As I understand it, the change in the registration system was pushed for by the Electoral Commission due to the high potential for fraud in the old system, where the “head of the household” could put any number of names down on the form and there was no way to verify whether any of them actually lived at the property or were even alive at all. This was backed up by research showing that large numbers of fraudulent registrations did exist, particularly in places such as Tower Hamlets and Birmingham where electoral fraud is endemic.
It seems to me entirely logical that overall registration figures would come down under the new system as all these false registrations are eliminated. This is a sign that the change is working, and this can only be a good thing. I can’t see any reason why any genuine resident who is eligible to vote is now prevented from registering, and nobody who moans about the new system has satisfactorily explained why they believe this to be the case. Just another opportunity to take a vague swipe at the Tories.
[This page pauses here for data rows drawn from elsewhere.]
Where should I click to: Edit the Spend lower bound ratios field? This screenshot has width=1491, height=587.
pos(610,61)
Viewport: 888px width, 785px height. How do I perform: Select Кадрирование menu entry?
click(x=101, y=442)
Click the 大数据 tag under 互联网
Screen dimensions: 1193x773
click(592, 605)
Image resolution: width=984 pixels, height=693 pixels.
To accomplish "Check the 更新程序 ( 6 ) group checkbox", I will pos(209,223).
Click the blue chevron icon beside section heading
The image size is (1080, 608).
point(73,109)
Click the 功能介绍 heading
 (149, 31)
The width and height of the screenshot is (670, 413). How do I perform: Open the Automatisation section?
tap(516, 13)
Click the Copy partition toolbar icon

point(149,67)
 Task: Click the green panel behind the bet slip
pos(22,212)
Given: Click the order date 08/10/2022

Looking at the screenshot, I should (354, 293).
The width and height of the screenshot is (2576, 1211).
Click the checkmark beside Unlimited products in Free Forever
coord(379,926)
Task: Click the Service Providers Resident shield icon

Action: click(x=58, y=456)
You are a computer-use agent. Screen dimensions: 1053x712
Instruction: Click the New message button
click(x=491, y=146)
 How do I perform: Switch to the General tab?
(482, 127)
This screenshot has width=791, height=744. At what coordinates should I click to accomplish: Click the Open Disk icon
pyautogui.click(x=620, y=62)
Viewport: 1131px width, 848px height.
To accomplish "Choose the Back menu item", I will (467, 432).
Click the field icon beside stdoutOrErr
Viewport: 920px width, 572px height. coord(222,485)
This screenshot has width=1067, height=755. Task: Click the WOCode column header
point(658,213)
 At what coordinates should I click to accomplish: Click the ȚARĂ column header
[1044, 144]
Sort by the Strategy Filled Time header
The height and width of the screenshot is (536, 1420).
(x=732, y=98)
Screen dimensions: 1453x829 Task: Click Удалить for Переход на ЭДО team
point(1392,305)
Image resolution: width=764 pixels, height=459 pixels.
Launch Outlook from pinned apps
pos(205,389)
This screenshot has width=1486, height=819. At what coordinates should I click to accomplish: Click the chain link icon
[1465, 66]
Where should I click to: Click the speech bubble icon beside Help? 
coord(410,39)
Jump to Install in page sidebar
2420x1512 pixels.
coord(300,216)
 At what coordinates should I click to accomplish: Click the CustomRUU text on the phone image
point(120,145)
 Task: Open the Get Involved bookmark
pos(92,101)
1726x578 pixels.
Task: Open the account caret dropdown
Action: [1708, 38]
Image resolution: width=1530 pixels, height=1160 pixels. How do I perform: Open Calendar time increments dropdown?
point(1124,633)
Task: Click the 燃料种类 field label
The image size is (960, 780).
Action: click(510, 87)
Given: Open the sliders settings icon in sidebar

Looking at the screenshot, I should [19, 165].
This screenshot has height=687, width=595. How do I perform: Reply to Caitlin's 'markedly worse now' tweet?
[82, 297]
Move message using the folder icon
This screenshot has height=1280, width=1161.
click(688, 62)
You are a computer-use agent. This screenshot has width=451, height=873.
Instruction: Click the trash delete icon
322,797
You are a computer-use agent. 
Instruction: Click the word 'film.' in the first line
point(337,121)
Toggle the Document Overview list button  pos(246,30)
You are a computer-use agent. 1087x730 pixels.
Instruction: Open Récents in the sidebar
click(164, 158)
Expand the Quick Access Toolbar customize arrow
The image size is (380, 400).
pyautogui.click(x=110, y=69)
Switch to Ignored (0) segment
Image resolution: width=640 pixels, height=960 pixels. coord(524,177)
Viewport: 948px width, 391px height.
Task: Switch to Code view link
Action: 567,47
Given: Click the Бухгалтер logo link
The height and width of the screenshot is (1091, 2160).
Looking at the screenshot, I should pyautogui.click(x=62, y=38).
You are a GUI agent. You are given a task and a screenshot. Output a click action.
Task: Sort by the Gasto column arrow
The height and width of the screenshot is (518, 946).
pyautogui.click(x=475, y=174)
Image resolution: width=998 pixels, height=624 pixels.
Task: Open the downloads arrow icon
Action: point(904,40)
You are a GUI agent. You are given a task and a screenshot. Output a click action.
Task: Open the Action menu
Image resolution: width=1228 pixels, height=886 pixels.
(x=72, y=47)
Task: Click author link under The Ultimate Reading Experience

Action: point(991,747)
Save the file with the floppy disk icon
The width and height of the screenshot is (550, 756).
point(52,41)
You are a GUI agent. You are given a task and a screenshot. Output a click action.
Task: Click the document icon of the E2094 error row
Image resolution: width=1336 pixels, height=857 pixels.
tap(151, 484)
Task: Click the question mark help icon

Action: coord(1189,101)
The UK voting system is still incredibly lax and open to fraud. I cannot think of any other advanced country where voters do not have to show ID at the polling station. Even in places such as Bangladesh they are implementing a high-tech biometric identification system to eliminate fraud.
Both Hackney constituencies are already held by Labour, and both Labour MPs look certain to be re-elected. If you want a change of government it will have to come from elsewhere, not from Hackney.
Nick- thanks for the mansplain but I meant new voters elsewhere – outside Hackney !
The new registration system, as operated in Hackney, has in my personal experience been an unmitigated disaster. I’ve been a single householder at the same Hackney address for over 23 years (and been a Hackney resident for over 30) but had more inaccurate entries put in my name in the last 3 years than in all the previous time here. At the last general election, I even had a duplicate entry (in yet another wrong version of my name, which I’d already had to correct repeatedly) as well as the one that I’d had to work so hard to get correct.
If the Council makes this much mess of re-registering a single UK adult after all this time as a Hackney resident, I’m not surprised that its overall registration figures aren’t what they once seemed.
It troubles me hugely that all this slovenly mismanagement of the Electoral Roll is being done at public expense – out of the voters’ own pockets!